Non a caso, al termine delle Final Four di Nations League, proprio Frattesi ha detto che «è sempre meglio giocare anche solo due partite di questo tipo che 30 nel campionato italiano, perché il livello è completamente differente». Con queste parole, di fatto, ha anticipato quelli che saranno i criteri con cui sceglierà dove giocare: nello specifico, per una squadra che gli possa garantire un salto di qualità per ciò che riguarda la pressione e il livello delle competizioni da disputare e che, al contempo, gli permetta di mettersi alla prova all’interno di sovrastrutture tattiche più complesse senza andare a intaccare quelle che sono le sue qualità e i suoi punti di forza.

Il compromesso ideale, perciò, sembra essere rappresentato da ciò che in questo momento hanno da offrirgli Milan e Inter. Nel 4-2-3-1 fluido di Pioli, Frattesi potrebbe diventare il “Kessié wannabe” che è tanto mancato ai rossoneri nell’ultima stagione, esaltandosi nell’aggressione degli spazi e delle seconde palle generate dal lavoro sporco di Giroud, oppure trasformandosi nel finalizzatore ideale dei cross bassi e forti con cui Leão taglia in due l’area di rigore dopo aver spezzato il raddoppio sull’esterno. Nel 3-5-2 di Inzaghi, invece, ritroverebbe automatismi e verticalità che gli sono già congeniali, e poi avrebbe la possibilità di migliorare nel consolidamento del possesso associandosi alternativamente a Brozovic e Çalhanoğlu: «La costruzione di gioco e l’ultimo passaggio sono due delle cose su cui sto lavorando e in cui devo migliorare» aveva detto nella conferenza stampa prima della partita contro la Spagna.

Questi motivi di campo, poi, sono gli stessi che gli “sconsiglierebbero” un approdo alla Juventus o alla Roma, seppur per motivi diversi: quella di Allegri è una squadra che fatica tantissimo a risalire il campo per vie centrali e che occupa poco e male l’area di rigore, quindi Frattesi dovrebbe trasformarsi in un giocatore che non è mai stato, cioè uno da strappi e conduzioni prolungate palla al piede; a Roma, invece, volendo escludere l’utilizzo tra i due di centrocampo – ruolo che non occupa dai primi mesi della stagione 2021/22, quando Dionisi lo utilizzava accanto a Maxime Lopez – Mourinho potrebbe impiegarlo o come alternativa a uno tra Pellegrini e Dybala, oppure utilizzando Dybala sul centro-sinistra, in modo da liberare l’ultimo terzo di campo al nuovo arrivato – con il rischio, però, di perdere qualcosa in termini di rifinitura e soluzioni dal limite dall’area.

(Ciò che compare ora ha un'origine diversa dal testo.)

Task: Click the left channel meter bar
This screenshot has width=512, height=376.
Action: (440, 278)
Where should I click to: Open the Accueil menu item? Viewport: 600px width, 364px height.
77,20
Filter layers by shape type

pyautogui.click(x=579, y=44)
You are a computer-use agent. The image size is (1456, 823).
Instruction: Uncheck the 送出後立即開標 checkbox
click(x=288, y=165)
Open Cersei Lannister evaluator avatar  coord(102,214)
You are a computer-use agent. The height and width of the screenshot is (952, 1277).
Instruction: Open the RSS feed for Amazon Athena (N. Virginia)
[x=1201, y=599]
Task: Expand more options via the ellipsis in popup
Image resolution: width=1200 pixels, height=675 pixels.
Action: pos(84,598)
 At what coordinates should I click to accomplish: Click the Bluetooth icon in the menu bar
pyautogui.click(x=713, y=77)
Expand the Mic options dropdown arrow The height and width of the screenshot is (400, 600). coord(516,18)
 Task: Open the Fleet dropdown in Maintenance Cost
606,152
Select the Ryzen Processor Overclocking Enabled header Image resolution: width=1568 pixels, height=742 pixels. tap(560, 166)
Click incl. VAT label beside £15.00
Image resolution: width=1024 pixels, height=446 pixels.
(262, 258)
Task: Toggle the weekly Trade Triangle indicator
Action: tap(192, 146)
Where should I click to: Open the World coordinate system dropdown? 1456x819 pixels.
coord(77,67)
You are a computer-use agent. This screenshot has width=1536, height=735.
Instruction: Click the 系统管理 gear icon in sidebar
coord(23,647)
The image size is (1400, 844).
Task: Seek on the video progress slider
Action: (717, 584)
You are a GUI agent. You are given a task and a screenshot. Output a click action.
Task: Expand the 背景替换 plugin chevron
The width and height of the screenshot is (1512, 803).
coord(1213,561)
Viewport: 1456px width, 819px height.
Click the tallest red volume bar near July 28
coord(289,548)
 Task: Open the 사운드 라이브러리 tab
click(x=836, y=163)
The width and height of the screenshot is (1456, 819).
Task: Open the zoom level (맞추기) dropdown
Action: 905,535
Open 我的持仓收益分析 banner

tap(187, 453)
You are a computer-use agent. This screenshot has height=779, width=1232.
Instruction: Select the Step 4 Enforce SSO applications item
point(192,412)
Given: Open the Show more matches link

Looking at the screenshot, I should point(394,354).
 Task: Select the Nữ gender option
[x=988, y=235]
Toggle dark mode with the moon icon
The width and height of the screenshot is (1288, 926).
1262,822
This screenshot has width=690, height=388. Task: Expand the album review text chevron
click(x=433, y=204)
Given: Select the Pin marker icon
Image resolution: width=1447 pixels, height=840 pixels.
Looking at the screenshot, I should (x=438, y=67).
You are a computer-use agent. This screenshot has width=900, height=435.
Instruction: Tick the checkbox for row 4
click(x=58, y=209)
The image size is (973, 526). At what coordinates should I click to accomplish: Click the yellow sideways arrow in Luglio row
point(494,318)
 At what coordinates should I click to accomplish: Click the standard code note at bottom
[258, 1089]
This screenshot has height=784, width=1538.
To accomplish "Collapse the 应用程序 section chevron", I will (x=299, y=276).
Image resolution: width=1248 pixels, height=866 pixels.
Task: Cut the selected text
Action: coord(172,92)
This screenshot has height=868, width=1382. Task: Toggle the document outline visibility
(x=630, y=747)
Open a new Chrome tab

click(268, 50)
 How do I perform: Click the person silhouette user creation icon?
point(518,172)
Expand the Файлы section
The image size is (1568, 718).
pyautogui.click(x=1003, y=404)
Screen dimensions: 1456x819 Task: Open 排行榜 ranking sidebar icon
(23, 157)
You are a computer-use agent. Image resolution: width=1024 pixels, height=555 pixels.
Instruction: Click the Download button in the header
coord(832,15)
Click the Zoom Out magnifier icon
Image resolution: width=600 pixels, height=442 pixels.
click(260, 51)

Queste indicazioni non sono assolutamente secondarie. Nel calciomercato parlato di oggi, fatto di stereotipi e frasi fatte a uso e consumo di tweet e Instagram stories, Frattesi rappresenta una piacevole eccezione, forse persino un nuovo modo di spiegare e raccontare le trattative utilizzando l’unico metro che dovrebbe contare sempre, cioè quello del campo e delle logiche che lo muovo: «Ho detto al mio procuratore di chiamarmi solo in caso di cose importanti» ha dichiarato non più tardi di una settimana fa. Quali e quante, a questo punto, è solo questione di tempo, cioè di saper aspettare un po’. Esattamente come è avvenuto dopo il gol annullato contro la Spagna per questione di centimetri.